Migration and Human Capital in Brazil During the 1990s
41 Pages Posted: 20 Apr 2016
Date Written: July 2, 2003
Abstract
Nearly 40 percent of all Brazilians have migrated at one point and time, and in-migrants represent substantial portions of regional populations. Migration in Brazil has historically been a mechanism for adjustment to disequilibria. Poorer regions and those with fewer economic opportunities have traditionally sent migrants to more prosperous regions. As such, the southeast region, where economic conditions are most favorable, has historically received migrants from the northeast region. Migration should have benefited both regions.
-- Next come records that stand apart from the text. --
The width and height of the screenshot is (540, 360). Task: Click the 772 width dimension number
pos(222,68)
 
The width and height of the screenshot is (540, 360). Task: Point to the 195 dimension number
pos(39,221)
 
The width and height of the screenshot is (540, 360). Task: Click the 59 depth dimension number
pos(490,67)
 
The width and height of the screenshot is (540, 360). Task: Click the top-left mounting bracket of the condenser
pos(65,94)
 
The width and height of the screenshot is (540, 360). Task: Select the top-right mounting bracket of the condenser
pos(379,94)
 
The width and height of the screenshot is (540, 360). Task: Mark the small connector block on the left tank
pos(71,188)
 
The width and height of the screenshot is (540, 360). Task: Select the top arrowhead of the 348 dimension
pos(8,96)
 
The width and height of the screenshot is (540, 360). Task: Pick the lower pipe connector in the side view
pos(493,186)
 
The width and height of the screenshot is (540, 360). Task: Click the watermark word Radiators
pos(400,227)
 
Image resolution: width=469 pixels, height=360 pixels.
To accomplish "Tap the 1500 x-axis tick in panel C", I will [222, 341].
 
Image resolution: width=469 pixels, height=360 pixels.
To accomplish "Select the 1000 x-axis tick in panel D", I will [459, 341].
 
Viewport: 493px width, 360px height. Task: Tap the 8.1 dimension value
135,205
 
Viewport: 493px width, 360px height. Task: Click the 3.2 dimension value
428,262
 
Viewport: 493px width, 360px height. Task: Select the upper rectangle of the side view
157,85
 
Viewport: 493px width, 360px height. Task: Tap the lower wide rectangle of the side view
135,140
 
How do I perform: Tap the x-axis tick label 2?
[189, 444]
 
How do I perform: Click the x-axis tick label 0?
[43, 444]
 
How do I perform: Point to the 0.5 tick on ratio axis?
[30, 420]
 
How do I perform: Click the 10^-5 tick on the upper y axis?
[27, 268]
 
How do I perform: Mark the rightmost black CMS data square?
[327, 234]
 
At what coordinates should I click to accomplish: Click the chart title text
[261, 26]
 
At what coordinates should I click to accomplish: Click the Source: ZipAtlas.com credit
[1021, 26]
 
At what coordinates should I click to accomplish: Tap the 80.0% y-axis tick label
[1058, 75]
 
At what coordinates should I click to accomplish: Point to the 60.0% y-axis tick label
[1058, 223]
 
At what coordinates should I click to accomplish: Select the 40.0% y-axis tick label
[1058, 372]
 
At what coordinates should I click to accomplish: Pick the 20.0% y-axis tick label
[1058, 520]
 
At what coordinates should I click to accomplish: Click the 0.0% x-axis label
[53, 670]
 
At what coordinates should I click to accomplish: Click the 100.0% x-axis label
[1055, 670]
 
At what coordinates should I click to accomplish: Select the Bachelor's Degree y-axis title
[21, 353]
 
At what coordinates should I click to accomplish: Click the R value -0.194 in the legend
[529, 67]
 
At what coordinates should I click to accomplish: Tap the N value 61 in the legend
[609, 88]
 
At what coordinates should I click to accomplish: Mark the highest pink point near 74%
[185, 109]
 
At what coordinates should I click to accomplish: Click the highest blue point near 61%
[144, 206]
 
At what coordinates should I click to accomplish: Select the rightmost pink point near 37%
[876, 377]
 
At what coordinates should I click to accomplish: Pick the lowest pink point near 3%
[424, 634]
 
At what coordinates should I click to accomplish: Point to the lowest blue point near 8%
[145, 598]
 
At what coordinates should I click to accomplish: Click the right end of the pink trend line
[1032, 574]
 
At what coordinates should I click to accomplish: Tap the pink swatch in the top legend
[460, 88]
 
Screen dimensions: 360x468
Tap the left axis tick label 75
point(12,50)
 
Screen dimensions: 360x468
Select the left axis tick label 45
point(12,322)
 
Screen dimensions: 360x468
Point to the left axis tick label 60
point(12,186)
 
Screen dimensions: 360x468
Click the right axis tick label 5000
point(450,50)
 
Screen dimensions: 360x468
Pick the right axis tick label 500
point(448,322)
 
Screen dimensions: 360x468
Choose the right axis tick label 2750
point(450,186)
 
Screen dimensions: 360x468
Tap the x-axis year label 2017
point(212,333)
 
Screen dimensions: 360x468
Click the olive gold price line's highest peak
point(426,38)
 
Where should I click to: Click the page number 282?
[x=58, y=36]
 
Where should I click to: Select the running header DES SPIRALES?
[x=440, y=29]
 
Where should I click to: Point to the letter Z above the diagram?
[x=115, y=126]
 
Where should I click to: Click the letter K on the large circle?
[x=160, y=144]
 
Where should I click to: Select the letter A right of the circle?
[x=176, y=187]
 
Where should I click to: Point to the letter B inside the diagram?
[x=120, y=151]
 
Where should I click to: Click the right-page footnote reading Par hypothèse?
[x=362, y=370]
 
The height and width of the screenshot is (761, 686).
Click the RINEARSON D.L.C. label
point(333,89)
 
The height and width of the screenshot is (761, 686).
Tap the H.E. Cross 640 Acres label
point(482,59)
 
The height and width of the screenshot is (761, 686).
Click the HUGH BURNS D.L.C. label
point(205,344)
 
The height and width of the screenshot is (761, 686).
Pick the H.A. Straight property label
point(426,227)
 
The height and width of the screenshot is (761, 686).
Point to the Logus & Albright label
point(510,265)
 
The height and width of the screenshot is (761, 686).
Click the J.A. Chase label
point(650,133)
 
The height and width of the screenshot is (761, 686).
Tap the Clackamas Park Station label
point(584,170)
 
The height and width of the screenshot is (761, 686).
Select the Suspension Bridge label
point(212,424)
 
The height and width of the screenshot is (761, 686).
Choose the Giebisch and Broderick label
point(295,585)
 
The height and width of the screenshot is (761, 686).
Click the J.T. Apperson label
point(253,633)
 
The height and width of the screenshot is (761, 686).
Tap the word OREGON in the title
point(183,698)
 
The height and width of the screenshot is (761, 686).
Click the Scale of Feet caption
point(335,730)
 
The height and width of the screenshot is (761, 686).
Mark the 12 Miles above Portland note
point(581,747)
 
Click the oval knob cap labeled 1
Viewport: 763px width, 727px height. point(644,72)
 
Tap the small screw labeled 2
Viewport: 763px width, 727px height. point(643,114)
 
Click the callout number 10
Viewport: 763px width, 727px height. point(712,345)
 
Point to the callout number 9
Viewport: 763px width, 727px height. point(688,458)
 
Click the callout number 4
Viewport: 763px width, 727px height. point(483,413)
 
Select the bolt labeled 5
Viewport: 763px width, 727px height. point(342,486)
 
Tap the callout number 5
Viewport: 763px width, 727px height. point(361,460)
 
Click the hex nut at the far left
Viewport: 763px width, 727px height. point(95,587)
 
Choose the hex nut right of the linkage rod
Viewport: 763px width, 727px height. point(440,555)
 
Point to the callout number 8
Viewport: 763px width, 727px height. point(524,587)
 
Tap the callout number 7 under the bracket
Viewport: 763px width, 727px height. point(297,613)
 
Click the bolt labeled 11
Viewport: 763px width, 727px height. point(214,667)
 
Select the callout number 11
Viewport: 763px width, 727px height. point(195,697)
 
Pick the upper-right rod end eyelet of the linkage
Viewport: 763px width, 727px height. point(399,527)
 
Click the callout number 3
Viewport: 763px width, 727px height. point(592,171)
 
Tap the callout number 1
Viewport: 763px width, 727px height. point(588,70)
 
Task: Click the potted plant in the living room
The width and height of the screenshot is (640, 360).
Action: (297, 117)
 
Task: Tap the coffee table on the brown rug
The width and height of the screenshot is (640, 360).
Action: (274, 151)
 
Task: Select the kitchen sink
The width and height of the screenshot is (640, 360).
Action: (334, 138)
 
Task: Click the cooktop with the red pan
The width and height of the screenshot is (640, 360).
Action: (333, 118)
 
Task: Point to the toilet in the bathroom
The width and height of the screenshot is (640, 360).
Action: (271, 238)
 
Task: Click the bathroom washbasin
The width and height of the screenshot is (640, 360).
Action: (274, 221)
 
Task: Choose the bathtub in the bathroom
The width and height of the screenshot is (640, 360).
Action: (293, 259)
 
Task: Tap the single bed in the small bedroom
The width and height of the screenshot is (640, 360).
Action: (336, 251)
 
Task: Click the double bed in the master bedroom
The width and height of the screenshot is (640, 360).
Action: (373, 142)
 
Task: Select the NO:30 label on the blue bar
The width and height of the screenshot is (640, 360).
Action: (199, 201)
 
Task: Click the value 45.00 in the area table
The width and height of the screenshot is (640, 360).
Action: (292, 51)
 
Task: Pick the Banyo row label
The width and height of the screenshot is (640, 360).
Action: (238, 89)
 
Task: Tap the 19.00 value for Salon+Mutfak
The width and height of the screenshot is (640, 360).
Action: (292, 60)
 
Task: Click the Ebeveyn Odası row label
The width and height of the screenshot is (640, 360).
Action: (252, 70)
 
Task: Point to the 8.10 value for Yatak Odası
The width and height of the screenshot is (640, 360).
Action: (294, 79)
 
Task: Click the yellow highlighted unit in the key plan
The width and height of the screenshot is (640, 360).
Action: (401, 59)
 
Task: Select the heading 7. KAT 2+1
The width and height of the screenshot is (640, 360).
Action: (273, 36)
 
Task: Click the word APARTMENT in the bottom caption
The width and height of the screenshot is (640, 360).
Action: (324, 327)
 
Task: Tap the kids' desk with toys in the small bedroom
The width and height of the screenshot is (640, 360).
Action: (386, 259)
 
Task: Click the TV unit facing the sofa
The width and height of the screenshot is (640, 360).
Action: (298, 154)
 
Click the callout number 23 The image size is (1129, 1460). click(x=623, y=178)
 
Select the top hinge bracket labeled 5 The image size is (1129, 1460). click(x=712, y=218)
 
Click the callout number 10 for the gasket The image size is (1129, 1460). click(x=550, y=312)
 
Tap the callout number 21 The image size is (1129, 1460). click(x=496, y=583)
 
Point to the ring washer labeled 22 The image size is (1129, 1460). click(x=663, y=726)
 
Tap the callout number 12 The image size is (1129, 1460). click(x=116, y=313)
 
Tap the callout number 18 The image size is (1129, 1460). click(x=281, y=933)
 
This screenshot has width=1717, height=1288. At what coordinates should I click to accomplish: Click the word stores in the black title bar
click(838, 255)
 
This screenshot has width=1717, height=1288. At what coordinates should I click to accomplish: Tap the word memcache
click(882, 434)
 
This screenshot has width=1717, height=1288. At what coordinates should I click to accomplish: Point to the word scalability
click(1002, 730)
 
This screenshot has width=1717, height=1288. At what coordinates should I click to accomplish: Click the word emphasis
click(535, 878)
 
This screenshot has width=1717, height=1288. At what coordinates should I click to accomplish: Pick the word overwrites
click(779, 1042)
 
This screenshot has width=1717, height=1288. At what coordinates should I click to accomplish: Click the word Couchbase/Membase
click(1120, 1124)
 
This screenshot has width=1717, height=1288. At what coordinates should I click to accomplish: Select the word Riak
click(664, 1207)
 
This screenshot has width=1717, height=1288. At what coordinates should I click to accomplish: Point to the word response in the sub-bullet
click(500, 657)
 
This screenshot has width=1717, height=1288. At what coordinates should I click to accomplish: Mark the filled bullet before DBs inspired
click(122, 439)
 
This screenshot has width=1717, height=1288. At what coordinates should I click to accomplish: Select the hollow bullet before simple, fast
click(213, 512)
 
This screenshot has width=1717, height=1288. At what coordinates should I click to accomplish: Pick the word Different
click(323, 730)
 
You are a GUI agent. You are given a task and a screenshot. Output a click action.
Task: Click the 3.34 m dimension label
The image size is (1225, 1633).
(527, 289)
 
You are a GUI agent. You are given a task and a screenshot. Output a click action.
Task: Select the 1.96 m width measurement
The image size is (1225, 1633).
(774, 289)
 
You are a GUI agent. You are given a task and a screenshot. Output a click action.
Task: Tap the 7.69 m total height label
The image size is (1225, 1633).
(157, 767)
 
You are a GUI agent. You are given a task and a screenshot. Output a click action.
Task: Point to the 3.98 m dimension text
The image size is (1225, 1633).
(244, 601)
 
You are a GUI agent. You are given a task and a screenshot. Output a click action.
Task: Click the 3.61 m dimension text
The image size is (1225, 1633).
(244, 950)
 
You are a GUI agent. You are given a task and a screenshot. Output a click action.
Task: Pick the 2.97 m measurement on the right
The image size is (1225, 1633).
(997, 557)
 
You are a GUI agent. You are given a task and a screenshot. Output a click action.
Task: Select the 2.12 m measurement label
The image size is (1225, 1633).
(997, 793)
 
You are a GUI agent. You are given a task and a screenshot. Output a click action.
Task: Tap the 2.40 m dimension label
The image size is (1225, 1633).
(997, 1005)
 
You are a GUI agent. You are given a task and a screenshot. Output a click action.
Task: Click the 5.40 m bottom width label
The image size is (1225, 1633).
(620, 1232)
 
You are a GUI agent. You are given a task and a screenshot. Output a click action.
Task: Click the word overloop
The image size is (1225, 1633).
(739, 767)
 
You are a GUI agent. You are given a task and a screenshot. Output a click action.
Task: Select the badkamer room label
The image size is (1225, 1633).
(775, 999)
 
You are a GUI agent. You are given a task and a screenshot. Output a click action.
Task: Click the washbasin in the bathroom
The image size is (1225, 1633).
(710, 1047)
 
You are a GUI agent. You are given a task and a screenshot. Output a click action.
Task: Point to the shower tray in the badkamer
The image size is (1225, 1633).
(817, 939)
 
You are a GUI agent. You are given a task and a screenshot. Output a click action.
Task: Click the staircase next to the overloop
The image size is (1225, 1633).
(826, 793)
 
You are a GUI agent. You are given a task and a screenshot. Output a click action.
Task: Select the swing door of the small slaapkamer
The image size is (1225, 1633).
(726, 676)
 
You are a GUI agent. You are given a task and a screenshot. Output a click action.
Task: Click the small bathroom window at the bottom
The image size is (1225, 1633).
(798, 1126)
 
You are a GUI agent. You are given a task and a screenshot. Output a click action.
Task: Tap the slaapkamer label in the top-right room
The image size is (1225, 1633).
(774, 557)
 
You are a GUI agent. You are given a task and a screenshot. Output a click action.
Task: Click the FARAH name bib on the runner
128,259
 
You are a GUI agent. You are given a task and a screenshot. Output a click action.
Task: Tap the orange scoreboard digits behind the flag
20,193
The southeast benefits by importing skilled and unskilled labor that makes local capital more productive. The northeast can benefit from upward pressures on wages and through remittances that migrant households return to their region of origin. The northeast of Brazil is a net sender of migrants to the southeast. In recent years, a large number of people moved from the southeast to the northeast. Compared with northeast to southeast (NE-SE) migrants, southeast to northeast (SE-NE) migrants are less homogeneous regarding age, wage, and income. SE-NE migrants are on average poorer and less educated than the southeast average, while NE-SE migrants are financially better off and higher educated than the northeast average. Fiess and Verner find that the predicted returns to migration are increasing with education for SE-NE migrants and decreasing for NE-SE migrants. They further observe that the returns to migration have been decreasing for NE-SE migrants and increasing for SE-NE migrants between 1995 and 1999. This finding helps explain migration dynamics in Brazil. While the predicted positive returns to migration for NE-SE migrants indicate that NE-SE migration follows in general the human capital approach to migration, the estimated lower returns to migration for SE-NE may indicate that nonmonetary factors also play a role in SE-NE migration.
This paper - a product of the Office of the Chief Economist and the Economic Policy Sector Unit, Latin America and the Caribbean Region - is part of a larger effort in the region to understand migration patterns in Brazil.